The Kings’ withdrawal from competition and disintegration into liquidation could be the sad final chapter in the franchise’s demise, writes CRAIG LEWIS.
For those who care deeply about the local game, the announcement at the end of August that the board of the Kings had voluntarily withdrawn the team from participation in any domestic rugby competitions in 2020 would have felt like a sucker punch.
The news came just a couple of days after renewed reports had suggested SA Rugby may be forced to reduce its number of franchises, and all indications are that the Kings can no longer be kept afloat.
Then came this past Saturday’s confirmation that the Southern Kings company had gone into voluntary liquidation in the face of an accumulated deficit of R55m, and with zero income in prospect for the remainder of 2020.
‘The hard fact is that the Kings are insolvent, with significant debts and zero assets and it would have been reckless of the board to continue to trade,’ said Andre Rademan, chairman of the board.
‘Its continuation would have required loans from the EPRU and loans additional to the R45m that the company already owes to SA Rugby.’

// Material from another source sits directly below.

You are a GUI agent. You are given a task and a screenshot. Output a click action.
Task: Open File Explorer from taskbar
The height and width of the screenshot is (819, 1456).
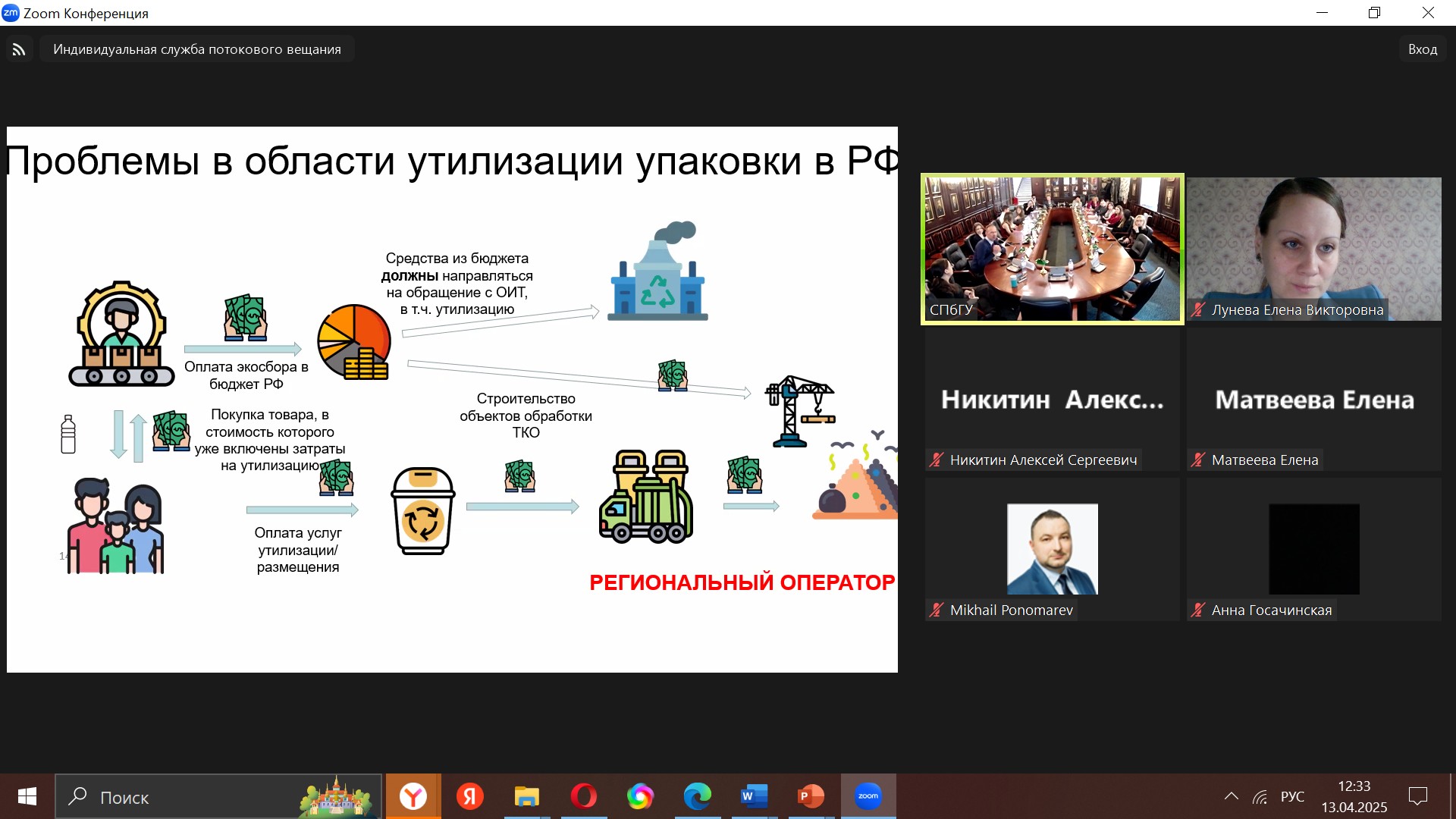pyautogui.click(x=526, y=796)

The move was made after the disintegration of the former majority shareholder (the ironically named Greatest Rugby Company in the Whole Wide World) and put an end to ongoing delusions of grandeur at the union.
Just over a year ago, I spoke to consortium member Rory Stear after the reported R45-million buyout deal was concluded to see the Kings effectively become South Africa’s first privately-owned franchise. As it turned out, the GRC would fail to fulfil that multimillion-rand deal, ultimately forcing SA Rugby to take over administration in June – and for a second time in five years.
Back when the private investors looked to be the Kings’ saviours, though, there was belief the franchise could be successfully run as a business and finally retain players and coaches in a sustainable system that bred success.
‘We need to not just speak about ambition, but also be able to showcase it so that we can attract sponsors, investment and interest,’ said Stear when things still looked rosy some 18 months ago. ‘It won’t be a quick-fix, but we have a multi-year vision to be successful and eventually to be able to win the Pro14 in a realistic time frame.’
What a flop that turned out to be.
As it is, there has been a concern in South African rugby for some time over the disconnect between the amateur and professional arms.
Many believe it is a broken structure plagued by distrust and political agendas. With as many as 14 professional unions – each wielding equal voting power – revenue has also had to be widely dispersed, while there has been almost unanimous agreement that the pool of professional players was too large.
The question that’s increasingly prevalent is whether 100% privatisation is the solution to wresting back control to prevent the (amateur) tail from continuing to wag the (professional) dog.
The failure of the Kings’ private investors has served as a cautionary tale to some extent, while WP Rugby are the latest to receive and consider an attractive offer from a prospective US-based investor who wants to acquire a controlling stake.
It’s clear more due diligence is required, and the manner in which the Kings have been left in ruin has served as a case study of just how big talk of running a local rugby franchise ‘like a business’ can be met with treacherous misadventures – particularly in the current cash-strapped global Covid-19 climate.
From the horror show under former Eastern Province Rugby Union (EPRU) president Cheeky Watson, to the latest failed GRC turnaround plan at the Kings, professional rugby in the Eastern Cape looks to have used up any final lifeline.
And for a region renowned as a hotbed for so much raw talent, the demise of the Kings is a South African rugby tragedy.